I hope you live a life you’re proud of. If you find that you’re not, I hope you have the strength to start all over again.
About This Quote
The line is best known from the film adaptation of F. Scott Fitzgerald’s short story “The Curious Case of Benjamin Button” (2008), whose screenplay was written by Eric Roth. In the movie, the sentiment is delivered as part of a reflective voiceover framed as a letter, expressing a wish that the listener live authentically and, if dissatisfied, find the courage to reinvent their life.
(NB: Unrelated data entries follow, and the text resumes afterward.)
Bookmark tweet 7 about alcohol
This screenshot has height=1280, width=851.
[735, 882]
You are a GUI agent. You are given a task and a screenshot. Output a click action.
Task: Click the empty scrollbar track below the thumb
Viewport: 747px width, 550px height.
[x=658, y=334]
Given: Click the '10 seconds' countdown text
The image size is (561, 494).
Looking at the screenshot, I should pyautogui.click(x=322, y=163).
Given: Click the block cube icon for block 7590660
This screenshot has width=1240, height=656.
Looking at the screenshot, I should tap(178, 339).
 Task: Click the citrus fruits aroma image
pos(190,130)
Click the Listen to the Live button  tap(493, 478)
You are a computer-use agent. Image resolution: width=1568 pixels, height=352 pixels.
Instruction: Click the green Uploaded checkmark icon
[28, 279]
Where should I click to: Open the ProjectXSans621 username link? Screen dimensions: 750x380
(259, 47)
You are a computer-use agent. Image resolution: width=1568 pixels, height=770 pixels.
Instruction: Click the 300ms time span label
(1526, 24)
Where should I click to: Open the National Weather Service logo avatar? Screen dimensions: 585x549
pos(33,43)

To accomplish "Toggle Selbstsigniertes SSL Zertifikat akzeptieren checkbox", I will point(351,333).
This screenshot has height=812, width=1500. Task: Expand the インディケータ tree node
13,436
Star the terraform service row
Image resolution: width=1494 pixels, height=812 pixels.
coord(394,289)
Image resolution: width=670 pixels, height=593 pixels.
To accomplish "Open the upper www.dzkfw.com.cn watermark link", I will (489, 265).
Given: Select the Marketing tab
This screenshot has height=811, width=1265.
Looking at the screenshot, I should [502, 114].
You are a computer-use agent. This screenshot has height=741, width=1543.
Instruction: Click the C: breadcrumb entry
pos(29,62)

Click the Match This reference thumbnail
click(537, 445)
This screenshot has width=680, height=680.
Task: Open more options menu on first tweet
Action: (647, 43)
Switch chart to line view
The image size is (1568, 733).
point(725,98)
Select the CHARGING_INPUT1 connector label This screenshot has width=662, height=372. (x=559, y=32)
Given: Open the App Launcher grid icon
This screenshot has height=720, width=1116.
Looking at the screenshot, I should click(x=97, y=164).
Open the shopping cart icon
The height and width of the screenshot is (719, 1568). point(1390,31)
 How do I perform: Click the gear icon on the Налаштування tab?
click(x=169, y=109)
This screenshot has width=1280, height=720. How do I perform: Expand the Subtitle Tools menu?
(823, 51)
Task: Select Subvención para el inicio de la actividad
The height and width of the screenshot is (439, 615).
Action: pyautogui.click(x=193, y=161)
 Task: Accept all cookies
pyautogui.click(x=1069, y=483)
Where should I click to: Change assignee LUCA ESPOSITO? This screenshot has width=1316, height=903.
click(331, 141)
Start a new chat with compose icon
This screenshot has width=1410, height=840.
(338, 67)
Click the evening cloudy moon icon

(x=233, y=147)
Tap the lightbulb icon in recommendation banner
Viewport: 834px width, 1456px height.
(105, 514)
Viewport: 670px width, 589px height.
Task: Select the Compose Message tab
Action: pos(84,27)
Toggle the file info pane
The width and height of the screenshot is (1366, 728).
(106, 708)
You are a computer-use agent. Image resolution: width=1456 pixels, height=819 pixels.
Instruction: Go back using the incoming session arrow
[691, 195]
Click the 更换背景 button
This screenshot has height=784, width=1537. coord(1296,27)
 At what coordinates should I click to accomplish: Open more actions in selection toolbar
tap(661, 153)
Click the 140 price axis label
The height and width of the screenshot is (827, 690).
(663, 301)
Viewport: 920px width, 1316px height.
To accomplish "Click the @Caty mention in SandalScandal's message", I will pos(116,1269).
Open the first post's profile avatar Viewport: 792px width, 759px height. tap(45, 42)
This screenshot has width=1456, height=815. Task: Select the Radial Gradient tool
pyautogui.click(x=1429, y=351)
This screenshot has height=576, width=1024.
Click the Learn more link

The quote circulates widely online under Roth’s name because he scripted the film, though it is spoken by a character within the film rather than presented as Roth’s personal aphorism.
Interpretation
The speaker offers a two-part blessing: first, that one’s life align with one’s deepest values (“a life you’re proud of”); second, that if it doesn’t, reinvention remains possible. The quote rejects fatalism and treats identity as something continually authored rather than fixed by past choices. Its emotional force comes from pairing an aspirational standard with compassion for failure: pride is not demanded, but the courage to begin again is. In the film’s context, it resonates as an antidote to regret—an insistence that meaning can be reclaimed even late, after loss, or under circumstances beyond one’s control.
Source
The Curious Case of Benjamin Button (screenplay by Eric Roth; dir. David Fincher), Paramount Pictures, 2008.